YOUR OBJECTIVE >> Below are the entries to retype; reproduce each one exactly.

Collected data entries
.....
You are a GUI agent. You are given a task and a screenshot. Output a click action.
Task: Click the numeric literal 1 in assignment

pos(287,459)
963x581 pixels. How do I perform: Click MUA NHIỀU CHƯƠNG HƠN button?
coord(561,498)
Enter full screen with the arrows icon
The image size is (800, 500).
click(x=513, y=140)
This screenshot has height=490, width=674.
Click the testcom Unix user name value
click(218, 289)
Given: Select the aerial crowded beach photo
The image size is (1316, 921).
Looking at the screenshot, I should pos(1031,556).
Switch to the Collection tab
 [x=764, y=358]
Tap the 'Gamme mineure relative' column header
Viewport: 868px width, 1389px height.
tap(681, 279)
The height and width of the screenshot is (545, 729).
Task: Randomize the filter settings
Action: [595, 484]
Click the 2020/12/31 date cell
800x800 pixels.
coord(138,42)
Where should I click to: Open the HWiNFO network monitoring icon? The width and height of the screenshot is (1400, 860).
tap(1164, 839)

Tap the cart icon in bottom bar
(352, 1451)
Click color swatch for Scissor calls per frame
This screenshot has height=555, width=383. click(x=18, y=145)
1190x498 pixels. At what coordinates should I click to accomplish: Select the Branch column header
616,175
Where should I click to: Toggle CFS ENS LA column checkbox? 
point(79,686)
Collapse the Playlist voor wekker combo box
.....
WRITTEN RESPONSE >>
You are a GUI agent. You are given a task and a screenshot. Output a click action.
Task: Click the numeric literal 1 in assignment

pos(287,459)
963x581 pixels. How do I perform: Click MUA NHIỀU CHƯƠNG HƠN button?
coord(561,498)
Enter full screen with the arrows icon
The image size is (800, 500).
click(x=513, y=140)
This screenshot has height=490, width=674.
Click the testcom Unix user name value
click(218, 289)
Given: Select the aerial crowded beach photo
The image size is (1316, 921).
Looking at the screenshot, I should pos(1031,556).
Switch to the Collection tab
 [x=764, y=358]
Tap the 'Gamme mineure relative' column header
Viewport: 868px width, 1389px height.
tap(681, 279)
The height and width of the screenshot is (545, 729).
Task: Randomize the filter settings
Action: [595, 484]
Click the 2020/12/31 date cell
800x800 pixels.
coord(138,42)
Where should I click to: Open the HWiNFO network monitoring icon? The width and height of the screenshot is (1400, 860).
tap(1164, 839)

Tap the cart icon in bottom bar
(352, 1451)
Click color swatch for Scissor calls per frame
This screenshot has height=555, width=383. click(x=18, y=145)
1190x498 pixels. At what coordinates should I click to accomplish: Select the Branch column header
616,175
Where should I click to: Toggle CFS ENS LA column checkbox? 
point(79,686)
Collapse the Playlist voor wekker combo box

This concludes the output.